Another way of looking at is is this. To identify a point in a coordinate system, we can drop perpendiculars from the point to each of the coordiate axes, then measure the distance from the foot of the perpendicular to the origin. Another way is, again, drop perpendiculars from the point to each of the coordinate axes and this time measure the distance, along that perpendicular, from the point to the foot of the perpendicular. As long as the coordinate axes are perpendicular straight lines, those are the same. But other wise, the first gives the "contravariant components" and the second the "covariant components".
 
  • #5


Yes, your interpretation is correct. The covariant components of a vector can be thought of as the vector multiplied by a matrix of linearly independent vectors that span the vector space. Similarly, the contravariant components can be thought of as the vector multiplied by the inverse of that same matrix.

This interpretation is often used in tensor calculus, where the transformation between covariant and contravariant components depends on the choice of basis vectors. In the case of a normalized mutually orthogonal basis, the matrix of basis vectors is indeed the identity matrix, making the transformation between covariant and contravariant components trivial.

It is important to note that this interpretation only holds for basis vectors that are linearly independent and span the vector space. In other cases, the transformation between covariant and contravariant components may be more complex.
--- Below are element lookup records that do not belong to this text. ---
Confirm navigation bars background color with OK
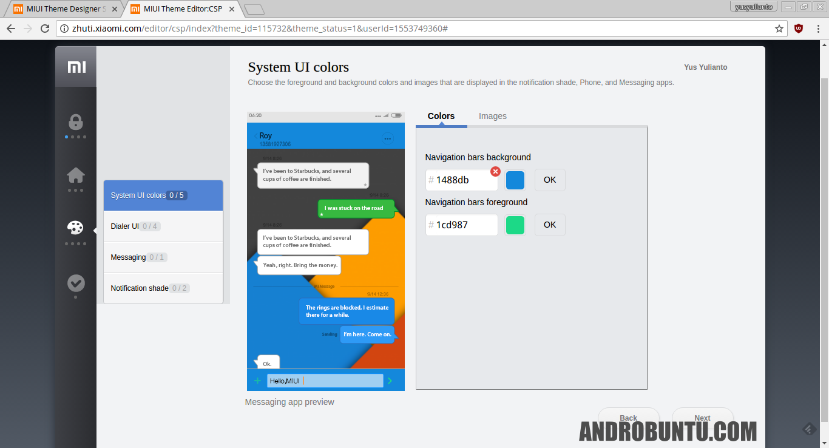 (x=550, y=180)
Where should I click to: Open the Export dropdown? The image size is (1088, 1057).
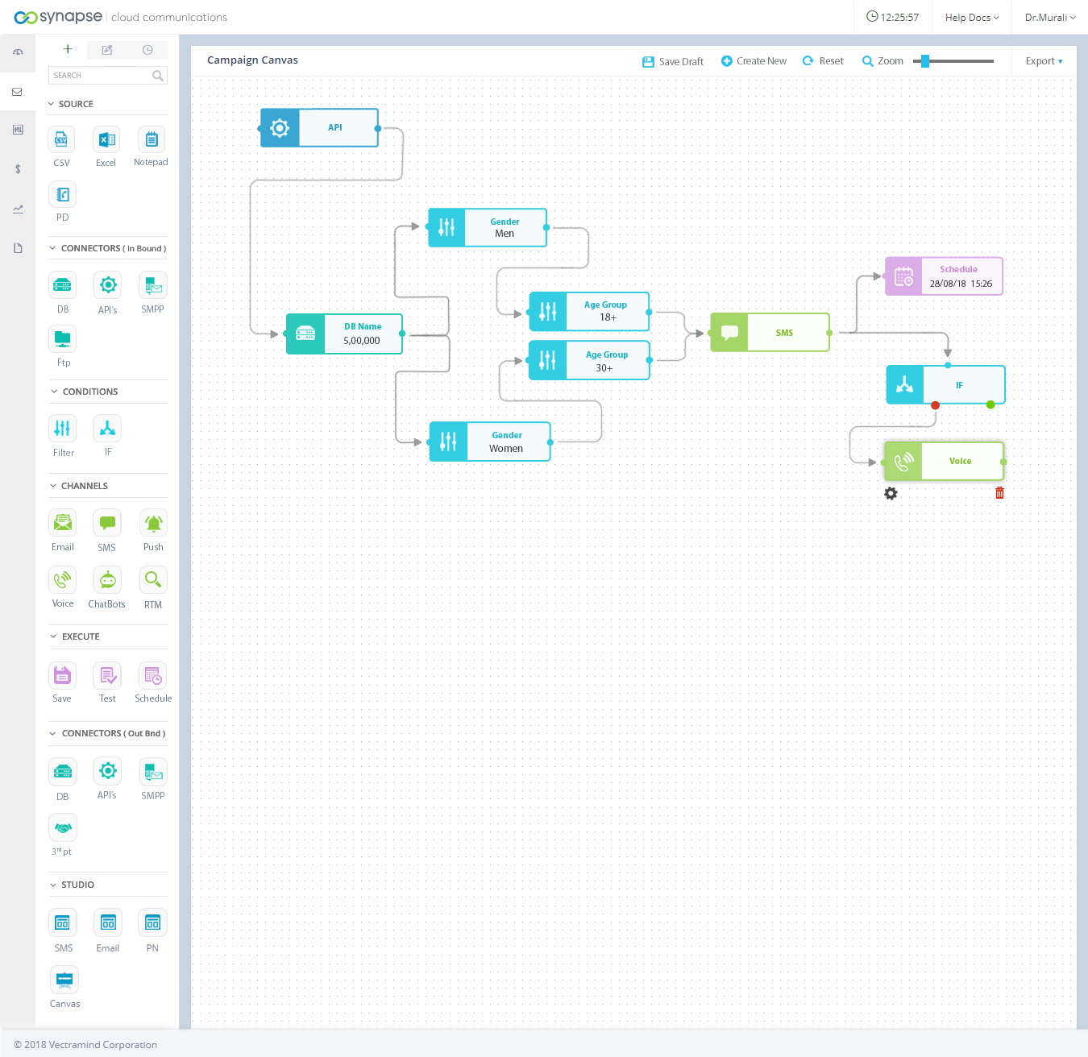(x=1044, y=61)
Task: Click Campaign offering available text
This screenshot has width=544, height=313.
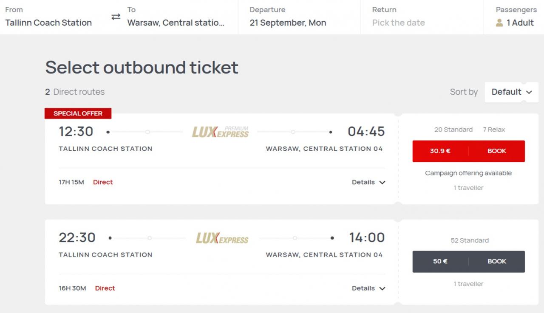Action: tap(468, 173)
I hope this helps clarify the concept of covariant and contravariant components for you. Let me know if you have any further questions.
 

1. What is the difference between contravariant and covariant components?

Contravariant and covariant components are two types of mathematical objects used to represent vector quantities in different coordinate systems. Contravariant components are represented by upper indices (ex. xi) and transform according to the inverse of the coordinate transformation, while covariant components are represented by lower indices (ex. xi) and transform according to the coordinate transformation.

2. How are contravariant and covariant components related?

Contravariant and covariant components are related through the metric tensor, which is a mathematical object that describes the relationship between the two types of components. The metric tensor is used to raise and lower indices, allowing for the conversion between contravariant and covariant components.

3. Why is it important to understand contravariant and covariant components?

Understanding contravariant and covariant components is important in many areas of physics and engineering, as they are used to describe vector quantities in different coordinate systems. This allows for the consistent representation and manipulation of vector quantities in different contexts, making calculations and problem-solving more efficient and accurate.

4. How do contravariant and covariant components relate to tensors?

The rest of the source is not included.